>> BEGIN TEXT BLOCK
The first horn is that, given the lexical ordering of the principles, there is no case in which applying the second principle is justified. (5) If we take seriously Rawls' stricture that liberty "can be restricted only for the sake of liberty," then it seems that assistance to the disadvantaged must not entail depriving someone of an opportunity of becoming wealthier, e.g., by disallowing, in the name of AA1, an employer's foregoing of a costly search for disadvantaged job candidates. The absolute priority of the first principle appears to make it impossible to promote equality by invoking the second.
Narveson realizes that a Rawlsian can evade this horn by pointing out that the first principle covers only the sort of liberties enumerated in the Bill of Rights. (6) It is not intended to apply to one's business dealings. But even if such activities did fall under the first principle's scope, the practices that Narveson mentions would not thereby be protected. The liberties they entail are not shareable: allowing employers to hire whomever they please licenses them to confine the members of a racial minority, say, to low-paying jobs, thus preventing them from becoming employers themselves. The first principle would place restrictions upon hiring practices.
The second horn, according to Narveson, is inescapable. There is no way to justify inequalities as beneficial to the least advantaged, as Rawls attempts to do with the difference principle. That many persons will not perform a demanding job without being given a higher salary than others, does not warrant having inequalities. It only "excuses" them. The difference principle cannot be used to license economic incentives involving inequalities. Rawls is left with the strict egalitarianism he sought to avoid. (7)
The Rawlsian may respond, however, that it is not the individual's taking of a higher salary that the difference principle is supposed to justify. Rather, it is the practice of employing incentives involving inequalities, given the inherent selfishness of persons. A society is warranted in granting higher salaries, given its members lack of altruism; though said members are themselves unjustified in failing to act for the 'common good'. Thus, Rawls is not compelled to jettison one or the other of his principles. Pace Narveson, his system allows for a 'tempered' inegalitarianism according to which remedial justice may come at the expense of economic liberty.
A caveat is in order here. The recruiting mandated by AA1 must be directed at the actual victims of injustice and not all and only the members of that group or groups a signifigant portion of whose members have been treated unfairly. The common features of the members of such groups should serve only as a means of identifying potential candidates for redress, with the facts of personal history ultimately deciding the issue. Moreover, we would need to look beyond these groups to find other individuals to whom AA1 (or any other just remedial measure) ought to be applied. It is the effects of injustice on one's own life, not the lives of those with whom one may categorized, that determines the extent to which one is entitled to the provisions of any compensatory policy.
>> END TEXT BLOCK
• **PROBLEM 1**
Transcribe the listing from the line containing "You are a computer-use" through the end of the listing, leaving the pictures out of your answer.
The passage on Rawls and the listing after it have no connection to each other.
>> BEGIN EXERCISE MATERIAL
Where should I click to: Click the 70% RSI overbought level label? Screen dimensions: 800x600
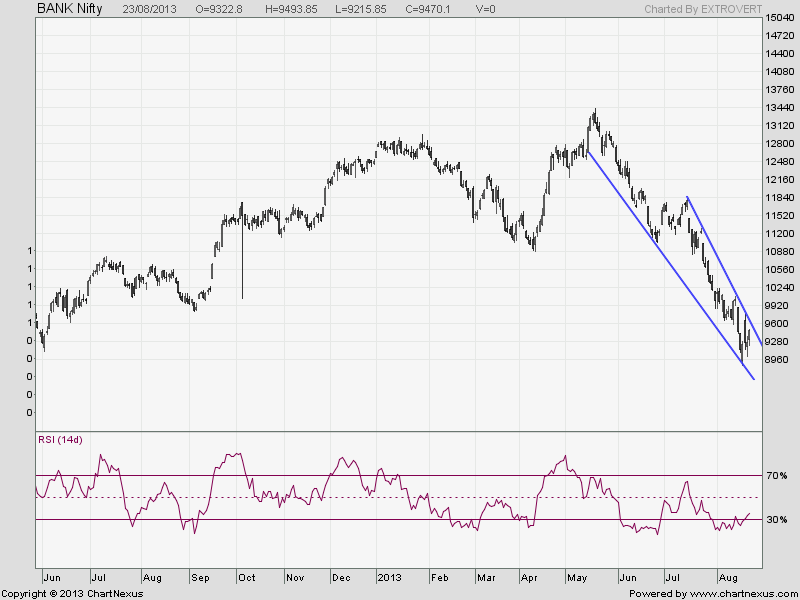[777, 475]
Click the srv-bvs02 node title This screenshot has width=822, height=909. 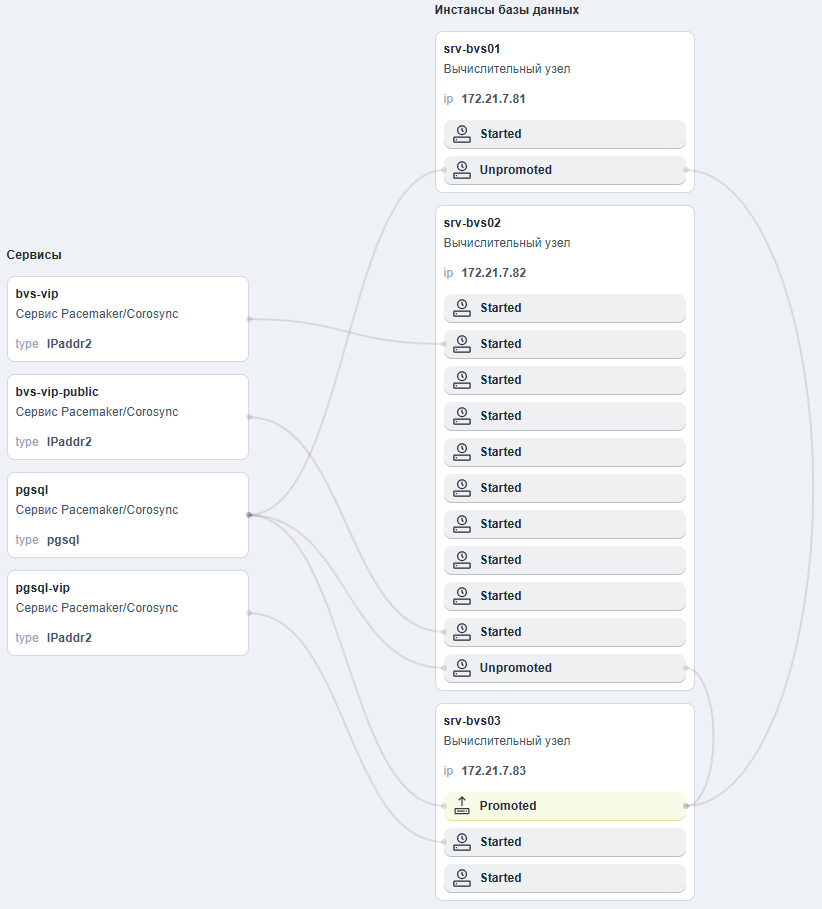pos(472,223)
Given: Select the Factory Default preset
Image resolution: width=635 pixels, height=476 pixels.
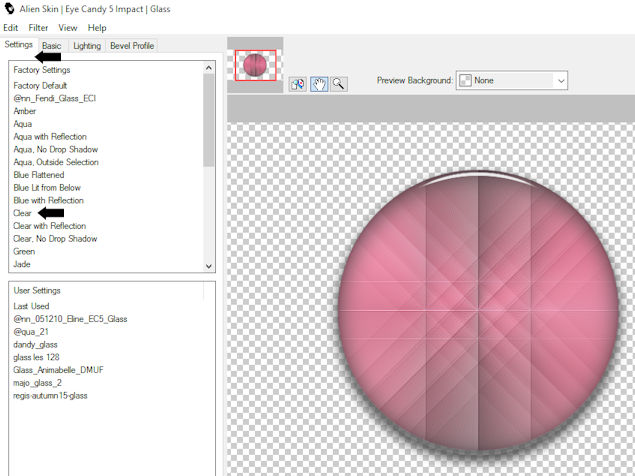Looking at the screenshot, I should point(40,86).
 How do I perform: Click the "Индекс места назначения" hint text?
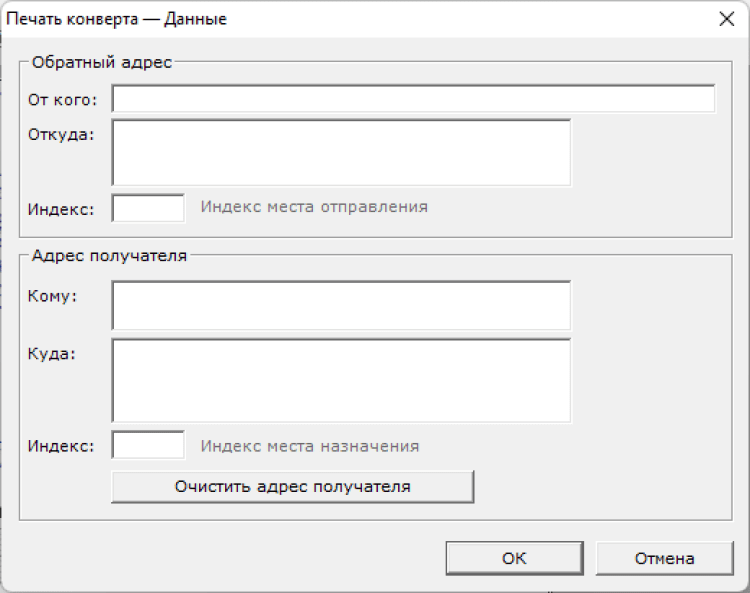pyautogui.click(x=310, y=446)
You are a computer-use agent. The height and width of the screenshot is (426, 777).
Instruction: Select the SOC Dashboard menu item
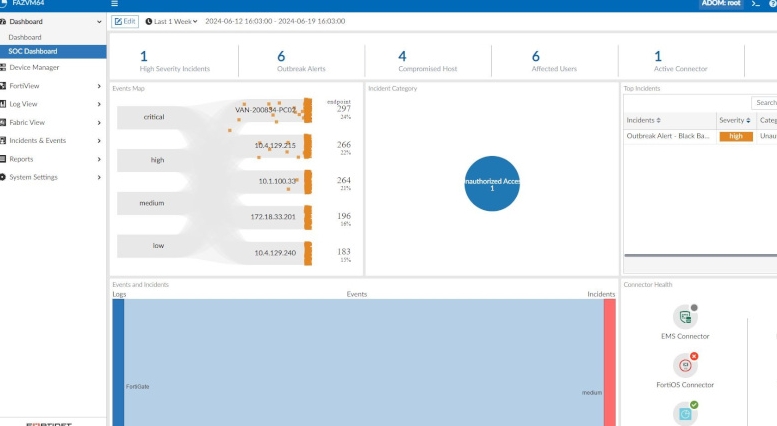coord(33,51)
>> END EXERCISE MATERIAL
• **PROBLEM 2**
Go on with the passage about Rawls and remedial justice, picking up right after its final sentence.

• **FINAL RESULT 1**
You are a computer-use agent. The height and width of the screenshot is (426, 777).
Instruction: Select the SOC Dashboard menu item
coord(33,51)

• **FINAL RESULT 2**
Does AA2 also comply with Rawl's principles? Behind the veil of ignorance, one would reason as follows: "If I were someone against whose interests AA2 had operated, I would not thereby have been deprived of my fair share of the primary goods. For I would not have been prevented from competing for the position I'd failed to attain. My failure would be determined by my inability to outdo another aspirant who would have outperformed me had she not been disadvantaged. (I am assuming that the individual in question is disadvantaged and not merely the member of a group most of whose members are disadvantaged, and that I myself am not a victim of injustice despite belonging to a group in which this is not the norm.) I would not have 'lost out' to someone to whom I was superior according to the operative criteria. If I had, I would have grounds for a just complaint, as, in effect, there would have been fewer coveted positions open to me than others. But that was not the case. Moreover, I would have suffered neither a loss of freedom nor of any other primary good." Thus, AA2 would also be acceptable to someone in the original position.
It should be emphasized that the scoring of candidates must be based on publicly known, objective criteria and subject to review. Ties should neither be manufactured nor ignored. The potential for abuse must be acknowledged. But it warrants safeguards and vigilance, not abandoning the policy. (The same should be said in response to the citing of the possible misuses of AA1.) Moreover, the supposed value of diversity in institutions plays no role in justifying either AA1 or AA2. The self-interested parties in the original position are only concerned with mitigating the effects of injustice on its individual victims. As with the application of AA1, cases are meant to be decided on the merits of the aspirants involved, thus forestalling the morally offensive possibility of a candidate being rejected for reasons having nothing to do with her qualifications.
By now it should be obvious why someone in the original position would reject AA3: its application would lead to inequality of opportunity. Under AA3, victims of injustice would be allowed to compete for the positions that are set aside for them as well as those open to all aspirants; other members of society would be permitted to compete only for the latter positions.
Unlike AA1, which is intended only to make all qualified persons aware of existing opportunities, AA3 involves excluding certain individuals from the competition for some of those benefits. In contrast to AA2, according to which one's disadvantaged status can serve as a tie breaker, AA3 would allow the victims of injustice to forego having to compete against all aspirants to certain coveted positions. Such a remedial measure would, thus, have an unjust downside and therefore be rejected by someone in the original position.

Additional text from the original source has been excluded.